• Directions for this task:
Recast every line of the rows below as a JSON list of strings, one string per line, leaving out blank lines and the pictures.

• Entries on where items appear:
--- BEGIN ---
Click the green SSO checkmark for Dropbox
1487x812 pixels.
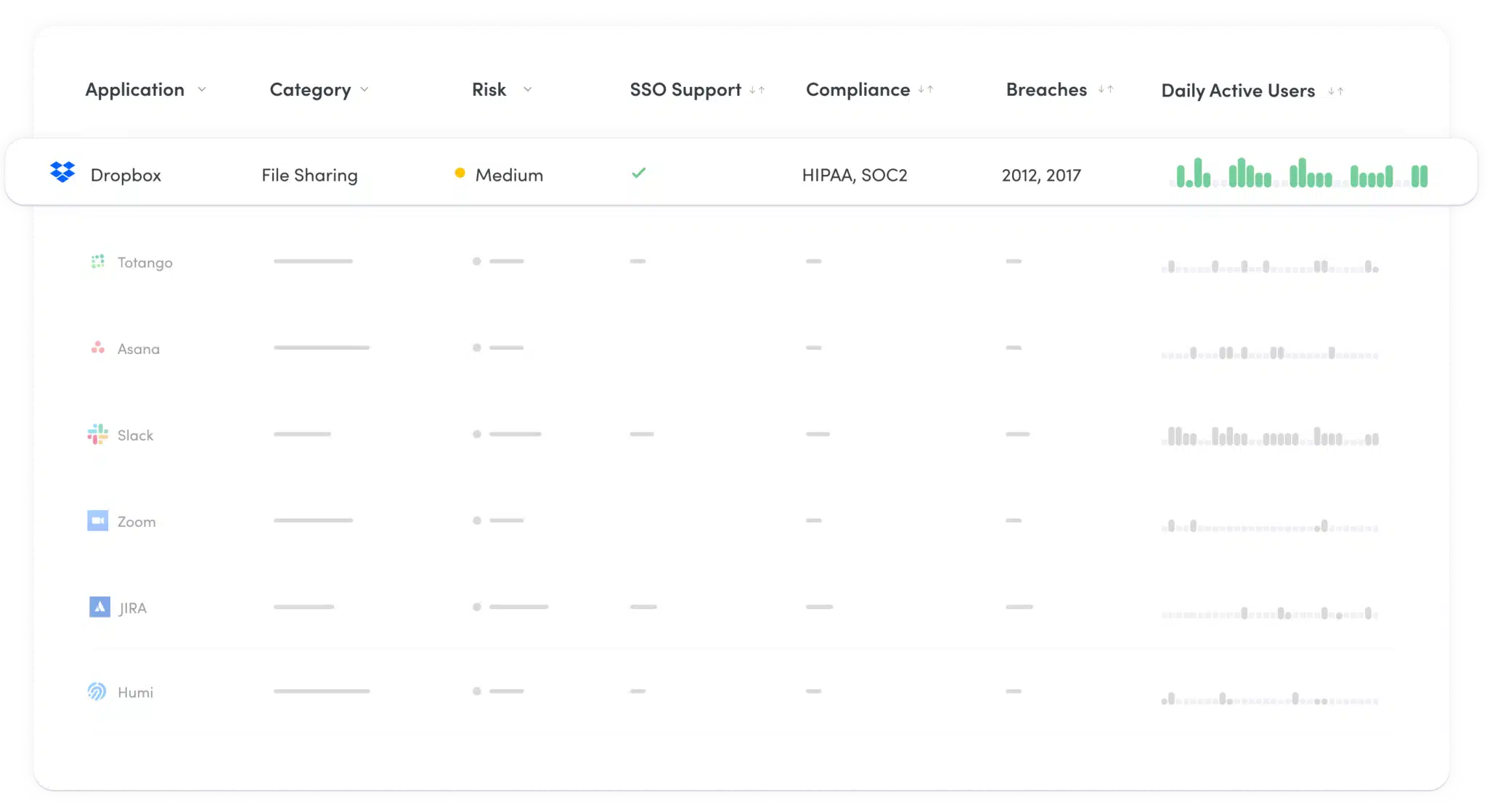638,173
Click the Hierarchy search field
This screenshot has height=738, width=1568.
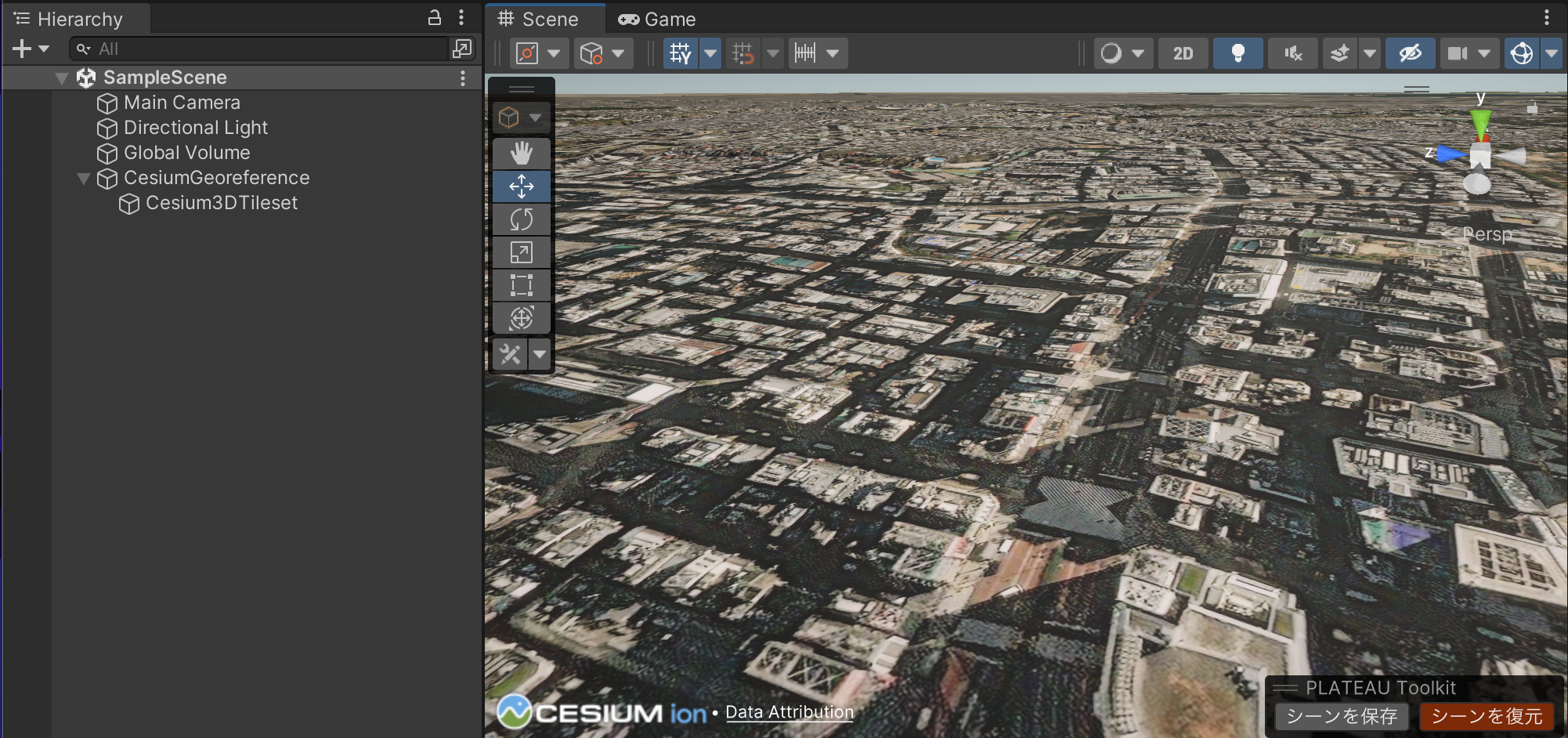(x=266, y=49)
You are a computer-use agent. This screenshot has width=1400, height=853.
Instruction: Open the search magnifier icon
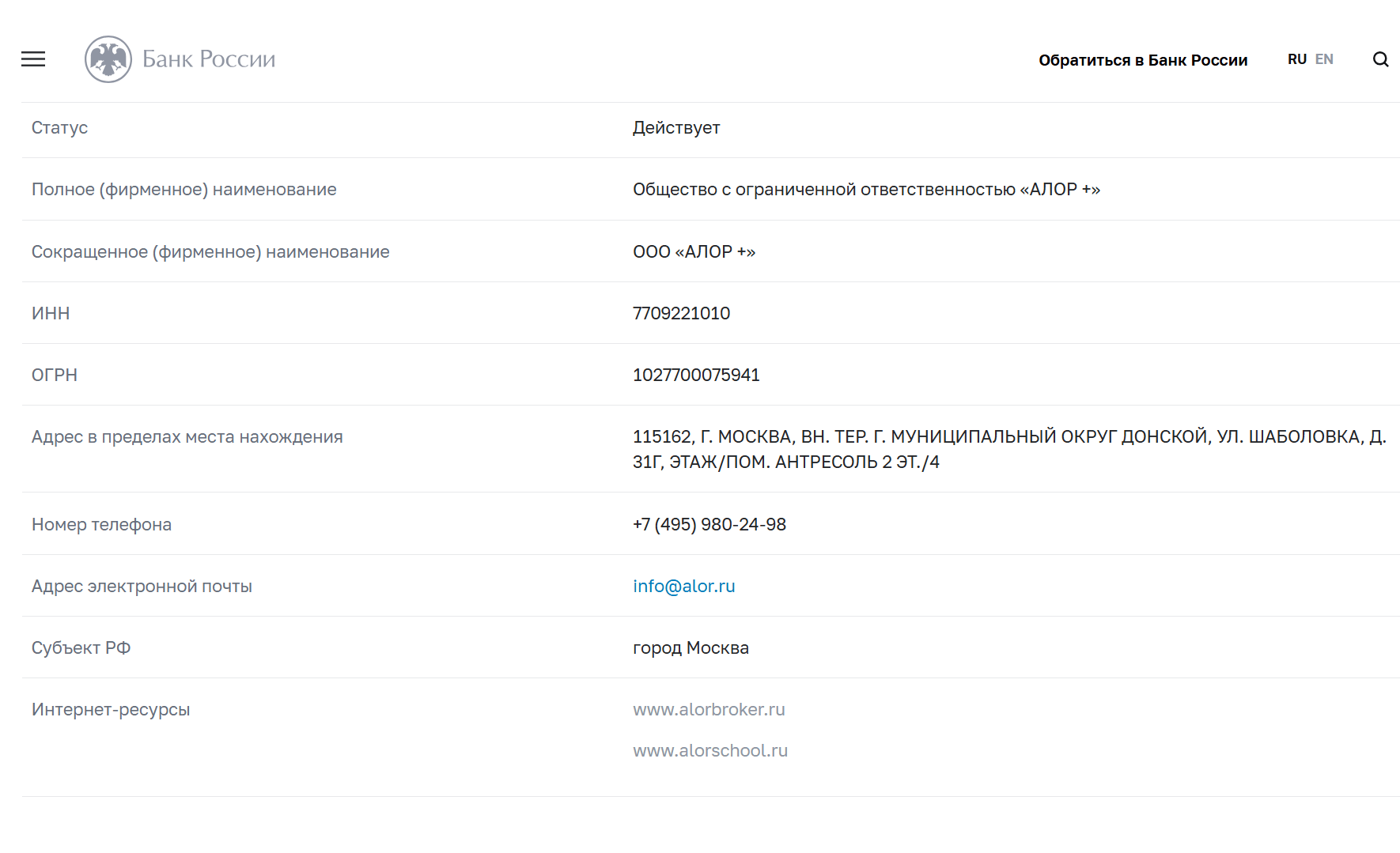click(x=1381, y=59)
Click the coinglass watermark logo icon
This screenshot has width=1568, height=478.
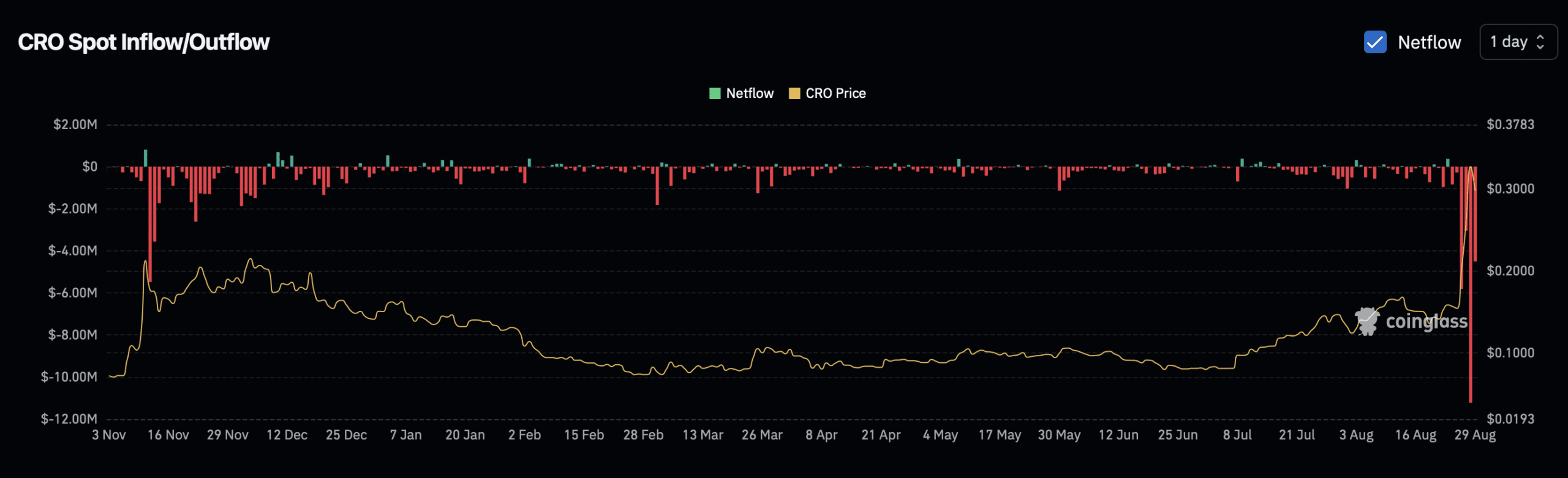tap(1367, 321)
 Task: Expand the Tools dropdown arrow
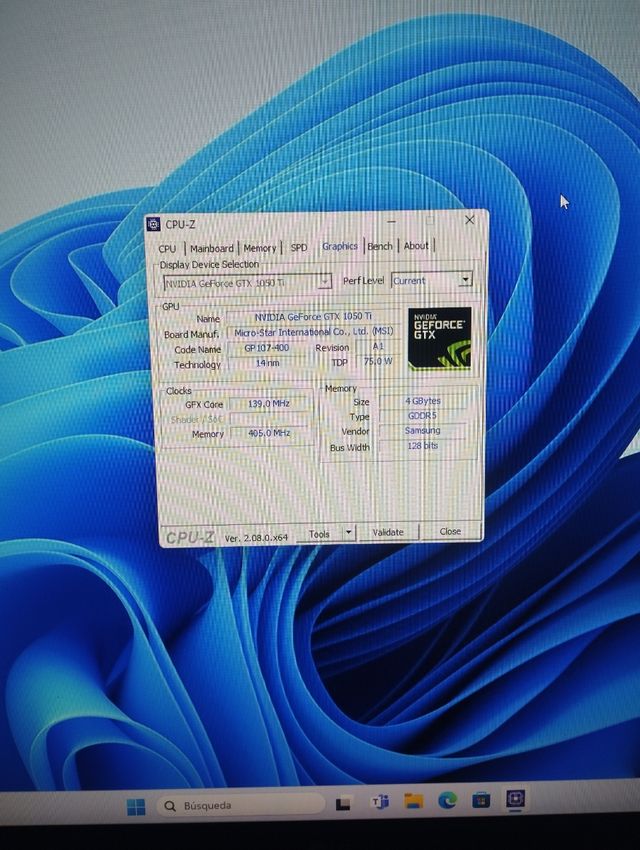(347, 533)
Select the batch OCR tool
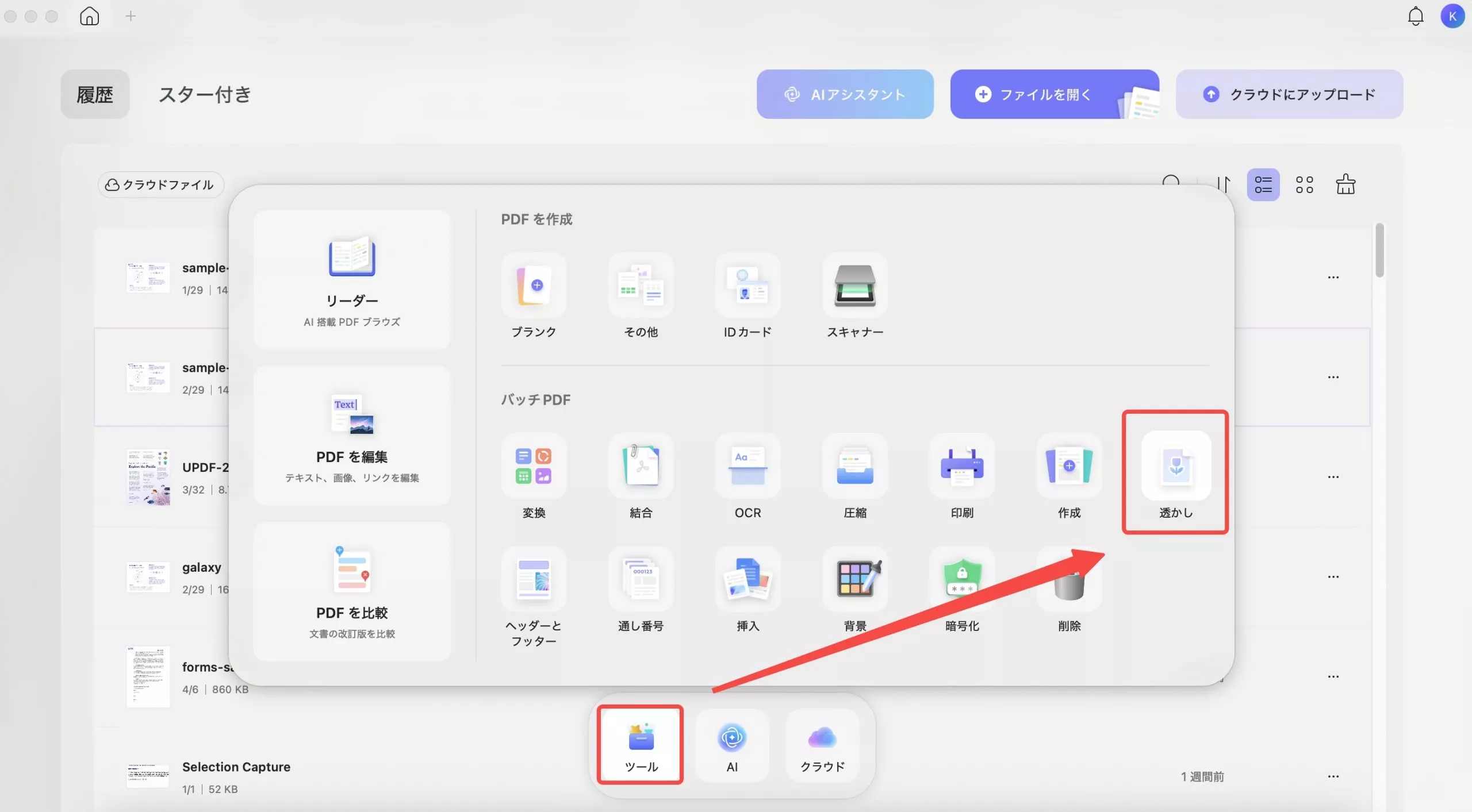The width and height of the screenshot is (1472, 812). pyautogui.click(x=747, y=467)
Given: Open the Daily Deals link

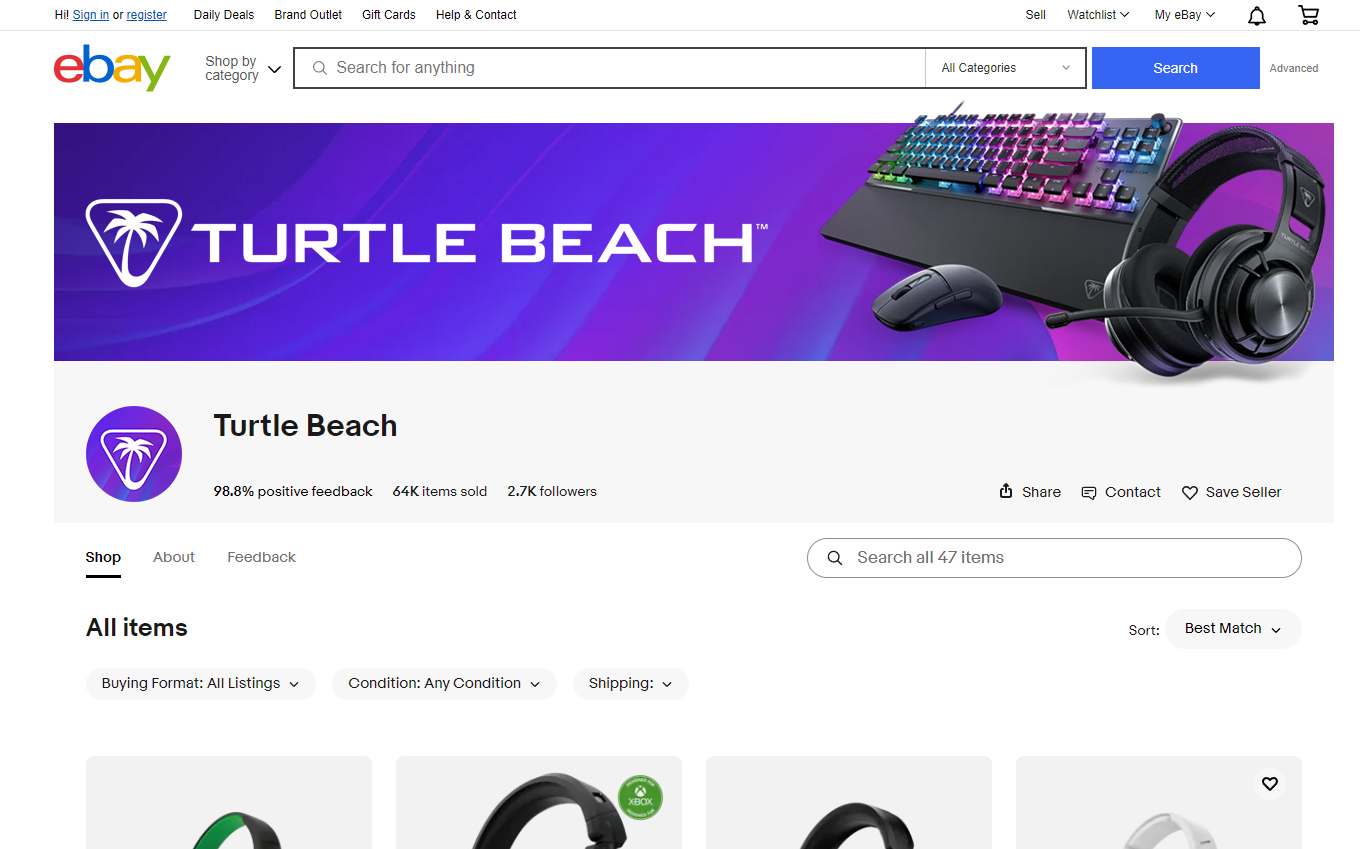Looking at the screenshot, I should pyautogui.click(x=224, y=15).
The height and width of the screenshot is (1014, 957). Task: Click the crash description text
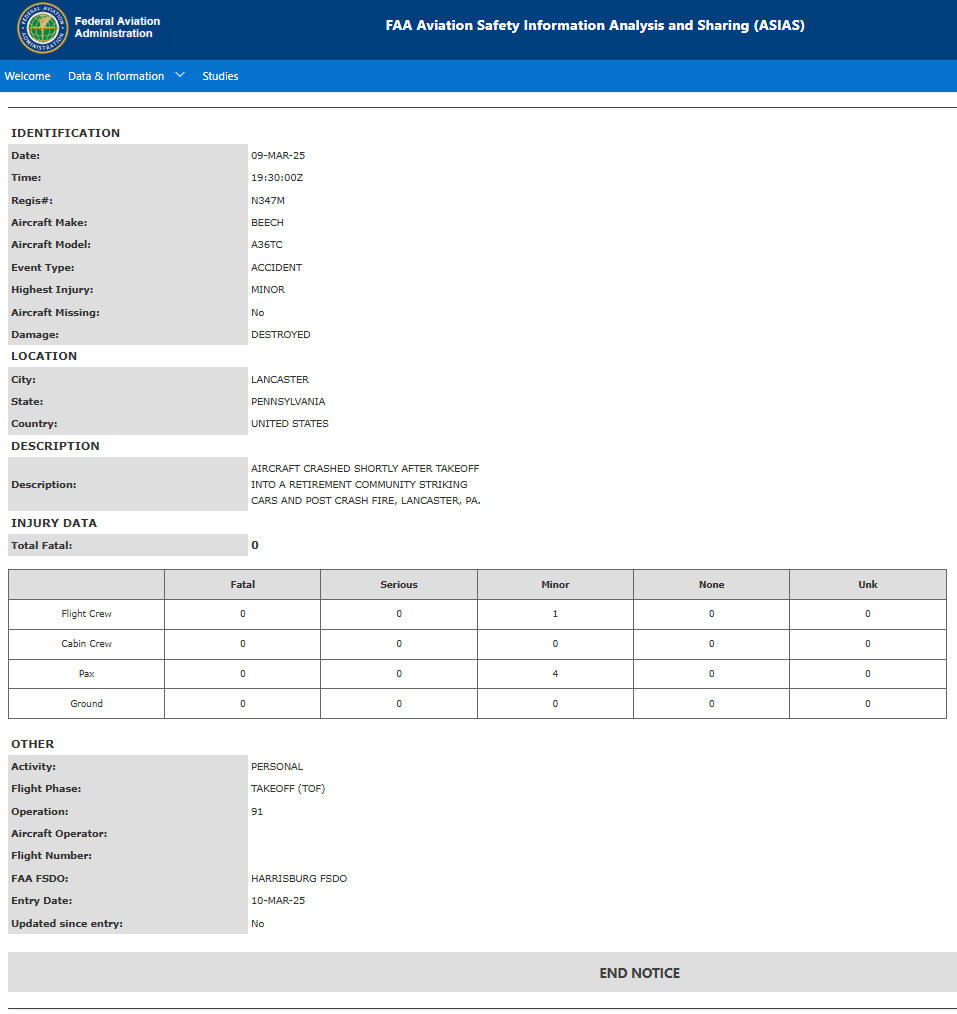[366, 484]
--- END ---
• The result:
[
  "Click the green SSO checkmark for Dropbox",
  "1487x812 pixels.",
  "638,173",
  "Click the Hierarchy search field",
  "This screenshot has height=738, width=1568.",
  "(x=266, y=49)",
  "You are a computer-use agent. This screenshot has width=1400, height=853.",
  "Instruction: Open the search magnifier icon",
  "click(x=1381, y=59)",
  "Click the coinglass watermark logo icon",
  "This screenshot has width=1568, height=478.",
  "tap(1367, 321)",
  " Task: Expand the Tools dropdown arrow",
  "(347, 533)",
  "Select the batch OCR tool",
  "The width and height of the screenshot is (1472, 812). pyautogui.click(x=747, y=467)",
  "Given: Open the Daily Deals link",
  "Looking at the screenshot, I should pyautogui.click(x=224, y=15).",
  "The height and width of the screenshot is (1014, 957). Task: Click the crash description text",
  "[366, 484]"
]